One-Dish Chicken & Rice (Asopao de Pollo)

By

Anaheim chiles (a.k.a. New Mexico chiles) are 7 to 10 inches long, ripen from green to red and are mildly spicy. Poblano peppers (sometimes called pasilla peppers) are dark green in color, about 6 inches long and can be fiery or relatively mild; there’s no way to tell until you taste them. The two can be used interchangeably and are found at most large supermarkets.

  • 4

Ingredients

  • 1 tablespoon extra-virgin olive oil
  • 2 1/4 pounds boneless, skinless chicken thighs, trimmed and cut into 2-inch pieces
  • 4 Anaheim or poblano chile peppers, chopped (see Note)
  • 1 small onion, chopped
  • 1 tablespoon dried oregano, crushed
  • 1 teaspoon sweet paprika
  • 1 teaspoon salt
  • 1 8-ounce can tomato sauce
  • 1 tomato, chopped
  • 1 4-ounce jar pimientos, rinsed
  • 8 pimiento-stuffed green olives, sliced
  • 2 tablespoons capers, rinsed
  • 8 cups water
  • 2 1/2 cups brown rice
  • 2/3 cup packed chopped fresh cilantro

Preparation

Step 1

Heat oil in a Dutch oven over medium-high heat. Add chicken, chiles, onion, oregano, paprika and salt and cook, stirring, until the onions have softened, 3 to 5 minutes.

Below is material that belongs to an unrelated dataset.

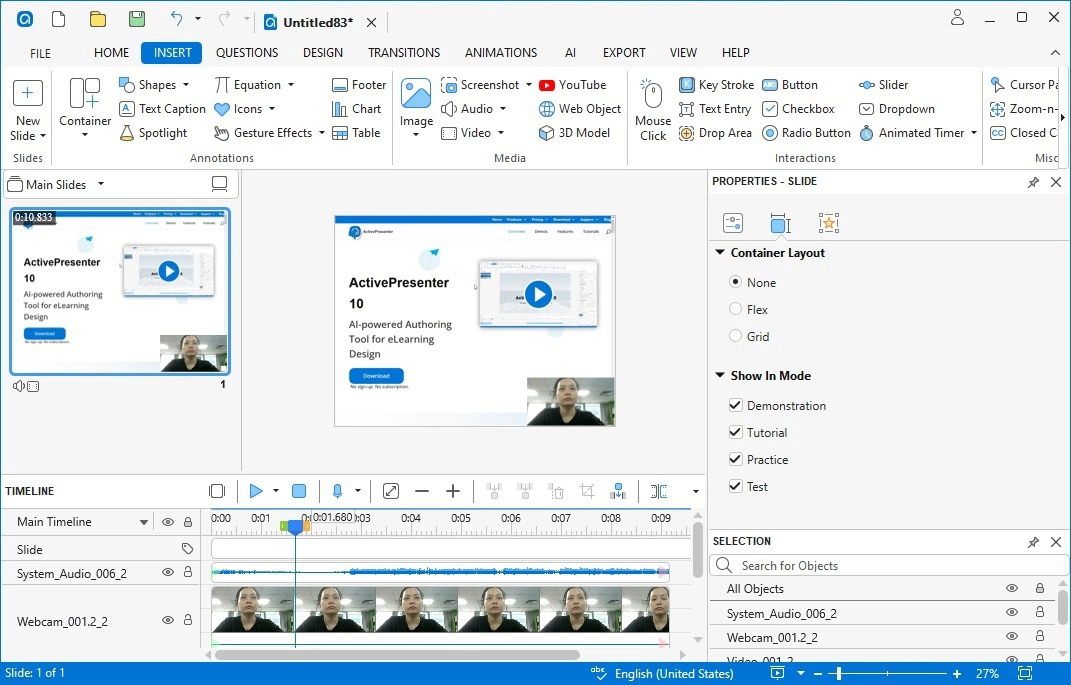Insert a Spotlight annotation
Screen dimensions: 1071x685
pyautogui.click(x=153, y=133)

Add tomato sauce, tomato, pimientos, olives, capers and water and bring to a boil. Stir in rice; return to a boil.

Reduce heat to a simmer and cook, uncovered, until the sauce is thick, the rice is tender and the chicken is cooked through, 35 to 45 minutes. Stir in cilantro and serve.